使用 GNU awk（如果您的系统上还没有它，您可以轻松地在 MacOS 上安装它）进行“就地”编辑，gensub() 和匹配的第三个参数()：

$ cat tst.awk
match([=10=],"(^\s*<path>.*/).*([.][^.]+</path>)",a) {
    name = gensub("(.*/)?(.*)[.][^.]+$","\2",1,FILENAME)
    [=10=] = a[1] name a[2]
}
{ print }

$ head *.xml
==> RIGHT_NAME_1.xml <==
# this is the content of /train/xml/RIGHT_NAME_1.xml
<annotation>
    <path>/train/img/WRONG_NAME.xml.jpg</path>
</annotation>

==> RIGHT_NAME_2.xml <==
# this is the content of /train/xml/RIGHT_NAME_2.xml
<annotation>
    <path>/train/img/WRONG_NAME.xml.jpg</path>
</annotation>

$ awk -i inplace -f tst.awk *.xml

$ head *.xml
==> RIGHT_NAME_1.xml <==
# this is the content of /train/xml/RIGHT_NAME_1.xml
<annotation>
    <path>/train/img/RIGHT_NAME_1.jpg</path>
</annotation>

==> RIGHT_NAME_2.xml <==
# this is the content of /train/xml/RIGHT_NAME_2.xml
<annotation>
    <path>/train/img/RIGHT_NAME_2.jpg</path>
</annotation>

只需在您的系统上将其称为 awk -i inplace -f tst.awk /train/xml/*。
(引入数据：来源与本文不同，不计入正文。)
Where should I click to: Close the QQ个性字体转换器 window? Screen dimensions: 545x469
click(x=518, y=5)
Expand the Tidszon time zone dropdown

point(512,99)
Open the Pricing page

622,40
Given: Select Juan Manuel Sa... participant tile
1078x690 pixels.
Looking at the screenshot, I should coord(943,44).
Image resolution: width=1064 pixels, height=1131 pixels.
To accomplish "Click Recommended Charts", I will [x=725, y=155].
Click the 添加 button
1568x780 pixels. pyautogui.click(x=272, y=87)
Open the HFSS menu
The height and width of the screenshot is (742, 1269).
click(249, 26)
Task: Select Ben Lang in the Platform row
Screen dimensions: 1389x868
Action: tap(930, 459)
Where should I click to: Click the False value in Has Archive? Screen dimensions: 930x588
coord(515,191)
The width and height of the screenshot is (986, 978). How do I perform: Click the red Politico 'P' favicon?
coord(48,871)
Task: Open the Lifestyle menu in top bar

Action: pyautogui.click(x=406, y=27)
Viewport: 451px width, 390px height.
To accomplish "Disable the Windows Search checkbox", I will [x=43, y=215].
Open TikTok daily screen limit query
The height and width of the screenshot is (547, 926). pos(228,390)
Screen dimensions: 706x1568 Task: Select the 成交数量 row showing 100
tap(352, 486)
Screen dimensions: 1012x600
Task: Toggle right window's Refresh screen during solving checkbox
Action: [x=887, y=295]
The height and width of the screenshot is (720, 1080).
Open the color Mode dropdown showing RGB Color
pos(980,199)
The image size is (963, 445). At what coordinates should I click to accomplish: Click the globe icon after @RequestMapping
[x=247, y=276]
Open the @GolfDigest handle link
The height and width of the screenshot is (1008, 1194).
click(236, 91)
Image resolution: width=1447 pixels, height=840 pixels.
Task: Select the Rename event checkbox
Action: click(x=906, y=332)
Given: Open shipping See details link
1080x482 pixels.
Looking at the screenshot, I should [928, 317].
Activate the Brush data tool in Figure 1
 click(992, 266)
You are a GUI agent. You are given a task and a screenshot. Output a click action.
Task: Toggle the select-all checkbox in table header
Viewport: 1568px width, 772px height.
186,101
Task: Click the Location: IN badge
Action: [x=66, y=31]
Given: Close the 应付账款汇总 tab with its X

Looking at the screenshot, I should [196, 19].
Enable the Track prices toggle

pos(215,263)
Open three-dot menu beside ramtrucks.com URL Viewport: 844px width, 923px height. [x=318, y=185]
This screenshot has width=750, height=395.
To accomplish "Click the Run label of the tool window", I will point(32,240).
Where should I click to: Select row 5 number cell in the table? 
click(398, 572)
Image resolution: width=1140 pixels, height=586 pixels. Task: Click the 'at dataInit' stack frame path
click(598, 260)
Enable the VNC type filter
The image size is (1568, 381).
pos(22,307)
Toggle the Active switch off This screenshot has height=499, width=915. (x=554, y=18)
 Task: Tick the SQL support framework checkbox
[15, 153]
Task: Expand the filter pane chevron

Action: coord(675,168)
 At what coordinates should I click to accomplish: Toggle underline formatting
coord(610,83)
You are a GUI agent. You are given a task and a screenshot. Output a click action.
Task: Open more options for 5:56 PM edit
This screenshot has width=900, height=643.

请注意，上面只是替换了 <path> 标签内容中出现在它自己的行中的名称，因此无论它是任何给定文件中的第 3 行还是其他行，它都会起作用。如果你真的只想在第三行这样做，那么只需将 match(... 更改为 FNR==3 && match(....

用单个文件的第 n 行替换第 n 个文件的第三行

Replace third line of nth file with nth line of a single file

bash

ubuntu

awk

sed

1。将所有文件名导出到文本文件中：

2。然后编辑 `filenames.txt`，使其变为：

3。然后，将第 `n` 个 `.xml` 文件的第三行替换为 `filenames.txt`.

用单个文件的第 n 行替换第 n 个文件的第三行

Replace third line of nth file with nth line of a single file

bash

ubuntu

awk

sed

1。将所有文件名导出到文本文件中：

2。然后编辑 filenames.txt，使其变为：

3。然后，将第 n 个 .xml 文件的第三行替换为 filenames.txt.

2。然后编辑 `filenames.txt`，使其变为：

3。然后，将第 `n` 个 `.xml` 文件的第三行替换为 `filenames.txt`.